[Exercise prompt] Look through the entries below and show every line containing the word "browser".

---+---

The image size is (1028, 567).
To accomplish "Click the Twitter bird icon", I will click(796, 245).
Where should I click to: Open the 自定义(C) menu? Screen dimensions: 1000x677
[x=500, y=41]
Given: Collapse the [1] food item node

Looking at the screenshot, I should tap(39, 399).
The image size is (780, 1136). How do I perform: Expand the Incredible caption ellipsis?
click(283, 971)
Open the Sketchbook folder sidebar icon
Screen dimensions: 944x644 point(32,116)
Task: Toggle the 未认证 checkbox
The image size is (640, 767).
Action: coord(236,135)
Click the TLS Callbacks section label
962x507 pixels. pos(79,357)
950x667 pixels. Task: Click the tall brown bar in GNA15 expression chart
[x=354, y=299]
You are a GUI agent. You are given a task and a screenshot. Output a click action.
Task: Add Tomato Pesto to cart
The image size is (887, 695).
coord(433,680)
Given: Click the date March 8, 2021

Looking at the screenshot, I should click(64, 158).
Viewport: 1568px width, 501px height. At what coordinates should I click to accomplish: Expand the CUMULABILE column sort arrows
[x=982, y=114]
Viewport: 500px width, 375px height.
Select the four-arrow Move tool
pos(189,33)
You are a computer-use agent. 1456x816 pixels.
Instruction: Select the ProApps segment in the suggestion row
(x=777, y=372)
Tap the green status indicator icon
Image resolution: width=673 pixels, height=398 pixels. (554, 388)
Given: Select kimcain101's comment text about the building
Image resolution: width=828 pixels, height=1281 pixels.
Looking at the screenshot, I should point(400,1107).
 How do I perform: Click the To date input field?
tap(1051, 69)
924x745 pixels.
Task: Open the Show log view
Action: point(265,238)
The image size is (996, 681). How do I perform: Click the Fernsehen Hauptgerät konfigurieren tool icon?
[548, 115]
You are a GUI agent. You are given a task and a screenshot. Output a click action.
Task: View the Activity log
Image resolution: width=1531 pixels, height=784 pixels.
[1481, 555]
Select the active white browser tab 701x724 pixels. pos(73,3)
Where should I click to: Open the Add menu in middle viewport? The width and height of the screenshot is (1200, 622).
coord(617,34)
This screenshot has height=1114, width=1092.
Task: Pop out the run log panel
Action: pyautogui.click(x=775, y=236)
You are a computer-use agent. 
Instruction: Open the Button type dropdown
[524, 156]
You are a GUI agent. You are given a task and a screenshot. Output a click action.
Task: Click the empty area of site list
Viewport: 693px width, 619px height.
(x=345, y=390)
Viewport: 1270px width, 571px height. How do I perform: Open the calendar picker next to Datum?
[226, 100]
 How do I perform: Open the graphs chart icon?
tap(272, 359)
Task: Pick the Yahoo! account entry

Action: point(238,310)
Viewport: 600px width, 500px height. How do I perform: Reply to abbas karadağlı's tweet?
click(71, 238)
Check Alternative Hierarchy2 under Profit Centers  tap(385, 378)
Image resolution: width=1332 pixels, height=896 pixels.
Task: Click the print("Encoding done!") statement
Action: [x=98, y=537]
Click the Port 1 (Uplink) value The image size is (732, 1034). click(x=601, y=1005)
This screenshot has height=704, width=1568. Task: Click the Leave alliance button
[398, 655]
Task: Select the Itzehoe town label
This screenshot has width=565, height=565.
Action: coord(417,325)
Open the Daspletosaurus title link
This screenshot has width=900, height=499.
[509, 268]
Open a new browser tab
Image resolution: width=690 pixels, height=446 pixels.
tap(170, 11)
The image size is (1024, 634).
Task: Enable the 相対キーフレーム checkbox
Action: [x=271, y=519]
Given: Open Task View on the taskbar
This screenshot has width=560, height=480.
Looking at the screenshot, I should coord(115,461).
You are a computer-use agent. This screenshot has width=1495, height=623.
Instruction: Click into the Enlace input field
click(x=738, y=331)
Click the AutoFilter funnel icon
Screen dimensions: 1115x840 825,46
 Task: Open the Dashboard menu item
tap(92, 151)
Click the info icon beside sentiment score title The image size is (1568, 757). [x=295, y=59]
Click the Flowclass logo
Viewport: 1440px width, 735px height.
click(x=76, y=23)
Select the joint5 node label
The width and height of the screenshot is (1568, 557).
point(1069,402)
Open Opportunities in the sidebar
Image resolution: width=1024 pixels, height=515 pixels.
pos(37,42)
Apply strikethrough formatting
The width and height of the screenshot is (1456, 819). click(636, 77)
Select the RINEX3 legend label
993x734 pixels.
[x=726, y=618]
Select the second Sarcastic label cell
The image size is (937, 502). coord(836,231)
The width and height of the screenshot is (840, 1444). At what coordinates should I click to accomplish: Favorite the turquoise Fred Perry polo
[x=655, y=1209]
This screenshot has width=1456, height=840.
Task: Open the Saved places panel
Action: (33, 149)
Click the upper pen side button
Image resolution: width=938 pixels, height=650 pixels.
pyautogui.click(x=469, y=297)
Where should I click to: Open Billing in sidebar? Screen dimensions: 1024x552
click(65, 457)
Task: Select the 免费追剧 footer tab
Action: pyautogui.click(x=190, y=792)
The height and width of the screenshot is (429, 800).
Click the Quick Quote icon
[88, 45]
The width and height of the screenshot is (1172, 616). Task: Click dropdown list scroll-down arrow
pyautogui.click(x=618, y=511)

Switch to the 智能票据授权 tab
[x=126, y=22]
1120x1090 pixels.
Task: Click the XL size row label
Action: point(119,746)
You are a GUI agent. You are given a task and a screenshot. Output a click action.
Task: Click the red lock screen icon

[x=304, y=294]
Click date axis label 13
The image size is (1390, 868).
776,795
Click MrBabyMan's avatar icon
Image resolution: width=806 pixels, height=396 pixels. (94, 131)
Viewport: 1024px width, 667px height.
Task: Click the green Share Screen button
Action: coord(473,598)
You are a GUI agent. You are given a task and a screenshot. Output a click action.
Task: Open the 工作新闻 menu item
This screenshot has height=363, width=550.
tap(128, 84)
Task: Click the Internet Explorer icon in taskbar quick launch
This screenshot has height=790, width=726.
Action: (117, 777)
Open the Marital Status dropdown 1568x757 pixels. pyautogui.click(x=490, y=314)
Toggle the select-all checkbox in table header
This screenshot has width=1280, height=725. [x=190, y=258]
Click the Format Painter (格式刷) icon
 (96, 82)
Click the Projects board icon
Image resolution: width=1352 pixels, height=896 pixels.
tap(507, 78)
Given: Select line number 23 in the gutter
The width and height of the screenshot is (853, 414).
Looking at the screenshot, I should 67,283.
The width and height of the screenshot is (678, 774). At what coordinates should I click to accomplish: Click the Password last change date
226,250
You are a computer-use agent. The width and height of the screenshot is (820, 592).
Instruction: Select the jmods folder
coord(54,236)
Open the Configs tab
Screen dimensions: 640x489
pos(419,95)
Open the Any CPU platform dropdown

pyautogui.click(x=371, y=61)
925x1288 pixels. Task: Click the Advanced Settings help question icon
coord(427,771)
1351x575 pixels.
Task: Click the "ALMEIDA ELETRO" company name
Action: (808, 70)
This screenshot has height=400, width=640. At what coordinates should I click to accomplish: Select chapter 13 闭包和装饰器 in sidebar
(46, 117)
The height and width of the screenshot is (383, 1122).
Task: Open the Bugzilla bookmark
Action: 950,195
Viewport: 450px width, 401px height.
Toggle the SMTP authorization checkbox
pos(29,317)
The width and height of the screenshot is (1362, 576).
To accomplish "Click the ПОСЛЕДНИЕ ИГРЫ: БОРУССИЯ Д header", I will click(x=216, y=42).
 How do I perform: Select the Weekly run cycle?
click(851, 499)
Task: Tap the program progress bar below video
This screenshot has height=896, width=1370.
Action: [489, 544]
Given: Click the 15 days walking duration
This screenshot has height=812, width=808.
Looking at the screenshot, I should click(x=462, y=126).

---+---

[Exercise solution]
Select the active white browser tab 701x724 pixels. pos(73,3)
Open a new browser tab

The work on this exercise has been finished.